FS Colour Series: Fog inspired by El Lissitzky’s Metallic Sheen
Whisperingly light with just a hint of warmth, FOG linen’s pale grey formed a glistening, metallic sheen throughout El Lissitzky’s paintings and prints, speaking of his awe and wonder at the dawn of the machine age. A utopian idealist at heart, Lissitzky was a leader in the Russian Constructivist movement, believing the clean lines, geometric shapes and pared back colours of his art could merge utilitarian, industrial design with art, breaking down barriers in the true spirit of Communism. “The artist constructs a new symbol with his brush,” he wrote, “it is a symbol of a new world, which is being built upon and which exists by way of people.”
Born in 1890 in Pochinok, a small, Jewish-populated town in the former Russian Empire, Lissitzky’s family later moved to the town of Vitebsk, before spending 10 years with his grandparents in Smolensk, near the Belarusian Border. A highly skilled draughtsman from a young age, Lissitzky was mentored by local Jewish artist Yehuda Pen, who encouraged his drawing and painting skills. Hoping to enter design school, Lissitzky was rejected from the St Petersburg Academy due to anti-Semitic law, so instead he travelled to Germany, where he was able to gain entry in the University of Technology in Darmstadt to study architectural engineering.
Lissitzky’s training was driven heavily by drawing, allowing him free reign to explore colourful illustrations of buildings, landscapes and cities with delicate watercolour washes. When the war broke out in 1914, Lissitzky was forced to leave Germany, completing his studies in Latvia before returning to Russia. Taking on teaching work at Marc Chagall’s art academy in Vitebsk put Lissitzky in touch with various leading artists including Kazimir Malevich, who introduced him to Constructivism and Suprematism, art languages exploring abstract, geometric shapes and free-floating space.
By the 1920s Lissitzky had adopted the Constructivist and Suprematist styles, which he merged with his own socialist, political ideals. In a bid to individuate from other artist following the same style, Lissitzky developed his ‘Proun’ series (an abbreviation for Project for the Affirmation of the New), a celebration of his deeply held connection with new technology, architecture and the Modernist city. His Proun paintings, drawings and prints were defined by free-floating, weightless architectural forms, creating an idealist, utopian vision of the future.
In the oil painting Proun 4 B, 1920, a subtle, warm grey backdrop becomes the setting for floating, angular forms that interrupt and intersect one another in a tightly networked design, while tiny strands of red break apart the scene.

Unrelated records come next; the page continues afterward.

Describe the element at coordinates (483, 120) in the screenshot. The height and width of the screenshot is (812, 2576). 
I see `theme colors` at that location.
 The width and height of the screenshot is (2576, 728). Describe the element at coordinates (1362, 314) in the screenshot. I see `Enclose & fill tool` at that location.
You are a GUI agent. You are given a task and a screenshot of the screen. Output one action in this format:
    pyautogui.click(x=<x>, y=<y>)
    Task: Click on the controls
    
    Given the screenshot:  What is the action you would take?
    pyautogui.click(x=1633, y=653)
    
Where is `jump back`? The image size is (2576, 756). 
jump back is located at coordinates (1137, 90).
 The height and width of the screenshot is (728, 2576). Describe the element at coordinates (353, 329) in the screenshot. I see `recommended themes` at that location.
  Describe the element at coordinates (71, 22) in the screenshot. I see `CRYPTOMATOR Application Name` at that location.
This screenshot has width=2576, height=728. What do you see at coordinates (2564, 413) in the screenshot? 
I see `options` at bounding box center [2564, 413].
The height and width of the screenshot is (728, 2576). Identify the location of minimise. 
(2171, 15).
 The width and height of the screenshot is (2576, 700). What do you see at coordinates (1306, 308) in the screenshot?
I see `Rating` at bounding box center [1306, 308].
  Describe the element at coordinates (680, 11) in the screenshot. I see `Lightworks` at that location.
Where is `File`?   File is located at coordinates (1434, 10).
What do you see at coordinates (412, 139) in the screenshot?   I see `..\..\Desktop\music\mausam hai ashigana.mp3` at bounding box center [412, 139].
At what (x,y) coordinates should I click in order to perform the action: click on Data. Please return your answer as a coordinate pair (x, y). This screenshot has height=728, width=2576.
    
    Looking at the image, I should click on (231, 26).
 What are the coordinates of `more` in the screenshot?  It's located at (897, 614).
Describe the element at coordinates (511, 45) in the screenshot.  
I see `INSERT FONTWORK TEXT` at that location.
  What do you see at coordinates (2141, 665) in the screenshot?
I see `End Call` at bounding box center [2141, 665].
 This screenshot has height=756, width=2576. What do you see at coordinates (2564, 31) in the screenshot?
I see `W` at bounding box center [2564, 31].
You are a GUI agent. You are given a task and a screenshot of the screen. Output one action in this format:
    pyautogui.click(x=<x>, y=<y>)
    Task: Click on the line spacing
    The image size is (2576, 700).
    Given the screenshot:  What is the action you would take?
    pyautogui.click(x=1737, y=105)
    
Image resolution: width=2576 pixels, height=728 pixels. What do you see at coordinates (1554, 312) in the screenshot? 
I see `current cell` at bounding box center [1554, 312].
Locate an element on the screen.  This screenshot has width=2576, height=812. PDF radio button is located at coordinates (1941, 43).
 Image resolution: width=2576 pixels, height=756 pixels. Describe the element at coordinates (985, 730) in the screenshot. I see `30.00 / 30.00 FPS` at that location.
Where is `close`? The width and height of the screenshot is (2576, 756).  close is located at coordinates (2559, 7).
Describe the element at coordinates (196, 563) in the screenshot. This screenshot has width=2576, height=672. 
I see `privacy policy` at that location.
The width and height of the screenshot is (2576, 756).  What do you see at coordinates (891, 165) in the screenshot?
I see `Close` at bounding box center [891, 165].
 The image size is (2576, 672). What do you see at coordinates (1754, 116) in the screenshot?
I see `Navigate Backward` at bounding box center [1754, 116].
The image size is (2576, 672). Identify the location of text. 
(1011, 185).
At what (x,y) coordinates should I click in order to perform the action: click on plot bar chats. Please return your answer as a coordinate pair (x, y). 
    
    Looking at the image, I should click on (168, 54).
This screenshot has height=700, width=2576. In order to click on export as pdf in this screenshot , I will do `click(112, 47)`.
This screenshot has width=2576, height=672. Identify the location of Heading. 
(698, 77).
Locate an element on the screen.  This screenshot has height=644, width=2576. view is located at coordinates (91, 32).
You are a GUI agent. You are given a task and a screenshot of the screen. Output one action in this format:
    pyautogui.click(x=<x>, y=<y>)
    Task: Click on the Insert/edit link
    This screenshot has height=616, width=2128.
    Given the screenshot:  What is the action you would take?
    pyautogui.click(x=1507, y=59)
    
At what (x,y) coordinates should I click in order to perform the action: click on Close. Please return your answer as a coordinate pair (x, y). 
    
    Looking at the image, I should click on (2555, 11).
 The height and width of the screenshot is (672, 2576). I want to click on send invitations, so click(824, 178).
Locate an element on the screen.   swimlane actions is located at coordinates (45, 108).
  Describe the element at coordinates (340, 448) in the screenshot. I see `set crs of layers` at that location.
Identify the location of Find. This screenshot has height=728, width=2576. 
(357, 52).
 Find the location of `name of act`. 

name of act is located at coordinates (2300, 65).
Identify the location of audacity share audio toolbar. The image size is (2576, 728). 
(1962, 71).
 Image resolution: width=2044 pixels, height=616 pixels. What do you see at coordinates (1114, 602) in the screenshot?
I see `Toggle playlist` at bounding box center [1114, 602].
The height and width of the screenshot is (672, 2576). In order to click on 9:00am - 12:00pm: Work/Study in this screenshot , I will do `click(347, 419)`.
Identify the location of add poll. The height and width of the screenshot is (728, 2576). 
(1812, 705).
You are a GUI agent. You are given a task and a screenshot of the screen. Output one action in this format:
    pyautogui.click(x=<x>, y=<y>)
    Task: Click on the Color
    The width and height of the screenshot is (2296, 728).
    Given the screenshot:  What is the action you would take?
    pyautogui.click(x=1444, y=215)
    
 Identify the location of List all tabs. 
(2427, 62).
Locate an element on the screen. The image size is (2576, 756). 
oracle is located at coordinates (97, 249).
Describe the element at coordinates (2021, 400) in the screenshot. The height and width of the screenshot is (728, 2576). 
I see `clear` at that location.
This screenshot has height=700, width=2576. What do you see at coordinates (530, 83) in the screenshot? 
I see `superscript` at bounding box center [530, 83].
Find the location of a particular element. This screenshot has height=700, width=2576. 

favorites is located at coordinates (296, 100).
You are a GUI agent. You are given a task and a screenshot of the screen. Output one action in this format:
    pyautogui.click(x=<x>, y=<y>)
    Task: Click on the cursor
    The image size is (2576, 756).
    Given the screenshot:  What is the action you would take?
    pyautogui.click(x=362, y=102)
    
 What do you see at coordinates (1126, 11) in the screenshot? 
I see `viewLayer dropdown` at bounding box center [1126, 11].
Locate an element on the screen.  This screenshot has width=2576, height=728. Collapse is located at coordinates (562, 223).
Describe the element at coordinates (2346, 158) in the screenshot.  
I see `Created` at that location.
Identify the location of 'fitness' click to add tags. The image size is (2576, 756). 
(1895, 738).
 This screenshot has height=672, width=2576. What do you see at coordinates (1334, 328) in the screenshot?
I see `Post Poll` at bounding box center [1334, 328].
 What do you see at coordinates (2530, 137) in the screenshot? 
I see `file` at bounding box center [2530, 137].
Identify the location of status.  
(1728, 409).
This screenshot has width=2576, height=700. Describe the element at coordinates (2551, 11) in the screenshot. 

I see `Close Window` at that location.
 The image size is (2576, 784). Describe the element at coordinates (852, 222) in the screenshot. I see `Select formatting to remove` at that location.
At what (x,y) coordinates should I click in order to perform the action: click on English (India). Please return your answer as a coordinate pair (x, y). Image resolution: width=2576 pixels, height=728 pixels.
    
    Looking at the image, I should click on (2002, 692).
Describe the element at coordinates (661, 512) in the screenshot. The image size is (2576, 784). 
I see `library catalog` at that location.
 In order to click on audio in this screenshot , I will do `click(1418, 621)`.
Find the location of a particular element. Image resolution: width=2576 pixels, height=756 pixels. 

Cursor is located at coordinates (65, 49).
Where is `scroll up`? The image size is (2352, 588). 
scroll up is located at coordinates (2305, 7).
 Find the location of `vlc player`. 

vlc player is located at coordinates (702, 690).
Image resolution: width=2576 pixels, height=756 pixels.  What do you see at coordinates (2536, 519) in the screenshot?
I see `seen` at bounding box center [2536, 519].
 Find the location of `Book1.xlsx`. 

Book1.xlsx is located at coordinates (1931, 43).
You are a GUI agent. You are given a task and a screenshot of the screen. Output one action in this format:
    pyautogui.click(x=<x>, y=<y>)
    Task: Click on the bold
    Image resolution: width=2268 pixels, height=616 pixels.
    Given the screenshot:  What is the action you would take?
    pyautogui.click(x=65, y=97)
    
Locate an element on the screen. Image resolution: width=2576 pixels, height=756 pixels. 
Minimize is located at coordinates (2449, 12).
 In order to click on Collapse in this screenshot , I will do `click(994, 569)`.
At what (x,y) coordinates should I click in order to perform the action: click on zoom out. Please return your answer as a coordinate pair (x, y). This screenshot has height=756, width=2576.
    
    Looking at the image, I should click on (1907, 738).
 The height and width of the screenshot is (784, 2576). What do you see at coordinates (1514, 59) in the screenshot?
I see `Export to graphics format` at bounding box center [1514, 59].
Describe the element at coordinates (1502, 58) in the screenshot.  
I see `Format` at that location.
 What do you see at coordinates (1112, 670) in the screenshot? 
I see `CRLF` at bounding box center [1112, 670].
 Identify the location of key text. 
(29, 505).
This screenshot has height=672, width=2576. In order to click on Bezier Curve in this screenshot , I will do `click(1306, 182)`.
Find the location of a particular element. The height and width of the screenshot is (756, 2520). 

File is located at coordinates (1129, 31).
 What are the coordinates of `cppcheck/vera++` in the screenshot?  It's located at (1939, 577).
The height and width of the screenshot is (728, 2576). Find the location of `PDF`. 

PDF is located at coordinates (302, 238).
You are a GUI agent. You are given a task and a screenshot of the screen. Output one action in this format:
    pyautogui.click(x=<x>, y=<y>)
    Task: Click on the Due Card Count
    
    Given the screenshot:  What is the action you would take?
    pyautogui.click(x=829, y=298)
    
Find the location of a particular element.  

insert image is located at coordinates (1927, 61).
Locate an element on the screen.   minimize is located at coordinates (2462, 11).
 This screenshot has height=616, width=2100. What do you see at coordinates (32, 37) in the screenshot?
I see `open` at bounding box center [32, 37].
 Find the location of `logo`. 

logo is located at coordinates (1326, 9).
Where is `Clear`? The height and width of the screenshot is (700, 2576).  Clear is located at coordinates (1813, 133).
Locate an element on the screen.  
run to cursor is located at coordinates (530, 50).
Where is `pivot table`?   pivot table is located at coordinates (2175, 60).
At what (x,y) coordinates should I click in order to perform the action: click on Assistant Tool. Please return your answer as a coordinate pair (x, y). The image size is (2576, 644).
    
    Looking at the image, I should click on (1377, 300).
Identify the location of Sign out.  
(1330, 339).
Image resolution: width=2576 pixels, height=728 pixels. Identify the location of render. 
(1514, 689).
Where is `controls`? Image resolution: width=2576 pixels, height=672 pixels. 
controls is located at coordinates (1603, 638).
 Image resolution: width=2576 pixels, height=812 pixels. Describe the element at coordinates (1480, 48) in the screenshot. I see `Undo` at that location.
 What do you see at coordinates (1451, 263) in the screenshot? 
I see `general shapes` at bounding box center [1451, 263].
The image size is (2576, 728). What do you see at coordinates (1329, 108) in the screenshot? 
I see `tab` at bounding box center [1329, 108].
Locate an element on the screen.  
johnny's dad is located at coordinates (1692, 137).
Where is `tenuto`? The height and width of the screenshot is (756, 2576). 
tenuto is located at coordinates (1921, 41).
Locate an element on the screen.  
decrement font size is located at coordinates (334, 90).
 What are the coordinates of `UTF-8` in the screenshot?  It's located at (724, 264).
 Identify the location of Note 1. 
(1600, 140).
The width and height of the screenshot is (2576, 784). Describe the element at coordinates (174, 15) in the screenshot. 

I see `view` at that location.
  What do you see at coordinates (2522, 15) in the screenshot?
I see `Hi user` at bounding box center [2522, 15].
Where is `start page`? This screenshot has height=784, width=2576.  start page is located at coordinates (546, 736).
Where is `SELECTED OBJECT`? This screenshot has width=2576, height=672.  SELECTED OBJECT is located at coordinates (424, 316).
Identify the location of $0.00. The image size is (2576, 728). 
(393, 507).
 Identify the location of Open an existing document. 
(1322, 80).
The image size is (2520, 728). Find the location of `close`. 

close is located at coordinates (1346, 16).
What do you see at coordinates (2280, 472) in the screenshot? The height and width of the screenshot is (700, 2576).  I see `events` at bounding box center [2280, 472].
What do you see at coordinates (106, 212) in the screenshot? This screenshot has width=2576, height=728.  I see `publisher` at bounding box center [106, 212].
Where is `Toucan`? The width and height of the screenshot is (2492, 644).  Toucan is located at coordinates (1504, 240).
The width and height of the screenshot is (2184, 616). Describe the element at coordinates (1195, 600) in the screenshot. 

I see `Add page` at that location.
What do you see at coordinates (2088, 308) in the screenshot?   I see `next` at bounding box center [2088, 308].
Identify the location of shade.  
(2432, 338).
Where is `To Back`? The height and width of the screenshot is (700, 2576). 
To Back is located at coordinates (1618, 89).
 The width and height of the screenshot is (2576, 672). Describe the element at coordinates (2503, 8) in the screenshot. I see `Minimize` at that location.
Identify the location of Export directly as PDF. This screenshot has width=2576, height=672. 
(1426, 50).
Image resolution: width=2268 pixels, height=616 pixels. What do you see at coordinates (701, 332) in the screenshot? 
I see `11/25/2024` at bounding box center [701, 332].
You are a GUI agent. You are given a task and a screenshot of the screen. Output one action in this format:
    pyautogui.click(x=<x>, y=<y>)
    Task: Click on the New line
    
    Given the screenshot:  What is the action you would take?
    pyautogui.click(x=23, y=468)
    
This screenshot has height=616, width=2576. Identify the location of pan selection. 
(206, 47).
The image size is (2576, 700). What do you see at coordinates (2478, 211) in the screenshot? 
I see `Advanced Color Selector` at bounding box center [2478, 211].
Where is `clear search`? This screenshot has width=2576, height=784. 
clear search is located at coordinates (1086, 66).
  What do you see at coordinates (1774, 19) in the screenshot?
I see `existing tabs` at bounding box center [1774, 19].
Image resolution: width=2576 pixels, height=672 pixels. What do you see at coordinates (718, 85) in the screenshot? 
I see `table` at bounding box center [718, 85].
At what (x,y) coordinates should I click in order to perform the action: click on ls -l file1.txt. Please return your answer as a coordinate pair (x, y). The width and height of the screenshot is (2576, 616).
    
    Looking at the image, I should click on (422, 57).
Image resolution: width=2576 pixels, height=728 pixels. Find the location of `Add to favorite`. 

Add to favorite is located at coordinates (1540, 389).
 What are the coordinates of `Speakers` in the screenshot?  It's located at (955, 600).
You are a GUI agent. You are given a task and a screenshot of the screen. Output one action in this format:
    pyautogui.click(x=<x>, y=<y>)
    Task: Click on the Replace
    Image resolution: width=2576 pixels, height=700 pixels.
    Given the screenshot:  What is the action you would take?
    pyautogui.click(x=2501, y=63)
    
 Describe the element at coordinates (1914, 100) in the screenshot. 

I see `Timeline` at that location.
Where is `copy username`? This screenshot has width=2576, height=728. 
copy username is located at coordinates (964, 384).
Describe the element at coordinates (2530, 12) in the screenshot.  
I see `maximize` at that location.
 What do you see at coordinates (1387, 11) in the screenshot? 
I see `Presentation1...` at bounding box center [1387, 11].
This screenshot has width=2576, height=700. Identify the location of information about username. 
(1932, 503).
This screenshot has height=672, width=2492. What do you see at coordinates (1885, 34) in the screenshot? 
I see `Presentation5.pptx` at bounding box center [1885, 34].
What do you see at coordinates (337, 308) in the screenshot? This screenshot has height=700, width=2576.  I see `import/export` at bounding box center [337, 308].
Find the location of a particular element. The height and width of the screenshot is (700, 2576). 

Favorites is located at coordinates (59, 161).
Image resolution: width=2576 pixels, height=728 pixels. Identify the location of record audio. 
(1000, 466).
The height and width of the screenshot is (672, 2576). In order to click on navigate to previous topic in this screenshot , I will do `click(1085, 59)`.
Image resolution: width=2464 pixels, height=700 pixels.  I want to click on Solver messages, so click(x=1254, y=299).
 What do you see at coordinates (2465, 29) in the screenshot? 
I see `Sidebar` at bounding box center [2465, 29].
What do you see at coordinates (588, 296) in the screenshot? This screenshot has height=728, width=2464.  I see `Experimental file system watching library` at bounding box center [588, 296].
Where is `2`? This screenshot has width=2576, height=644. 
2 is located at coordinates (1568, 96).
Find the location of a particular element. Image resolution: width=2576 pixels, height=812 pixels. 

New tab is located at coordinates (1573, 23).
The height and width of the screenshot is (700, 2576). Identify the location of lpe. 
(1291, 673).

Lissitzky’s prints, such as Proun 2B, 1919, are streamlined and minimal, a careful balance of tonal variations and textures that create the illusion of movement and space. In the top right, a shard of grey-ochre brings just a hint of depth into the scene, adding richly atmospheric density and weight.
Ochres are more pronounced in the mixed media Proun, 19D, 1922, where a deliciously rich circle of warm yellow seems to cast syrupy, golden light across the rest of the scene, infusing saffron tones across all the other colours around it, like a cityscape caught in an autumnal sunset. Beyond his Proun series, Lissitzky made abstract artworks with the same sense of wide-open space, as seen in his Composition, 1922, which delves even deeper into illusionistic space with foreshortened, floating fragments that gently brush into and overlap one another in a quiet, contemplative sequence. Lissitsky revels in the subtle delicacy of grey tones here, balancing richly warm, yellowed hues with stark, cold, blue tinged light. In the background, silvery, spectral light spreads out like a polished sheen, a promise of hope and optimism for the future.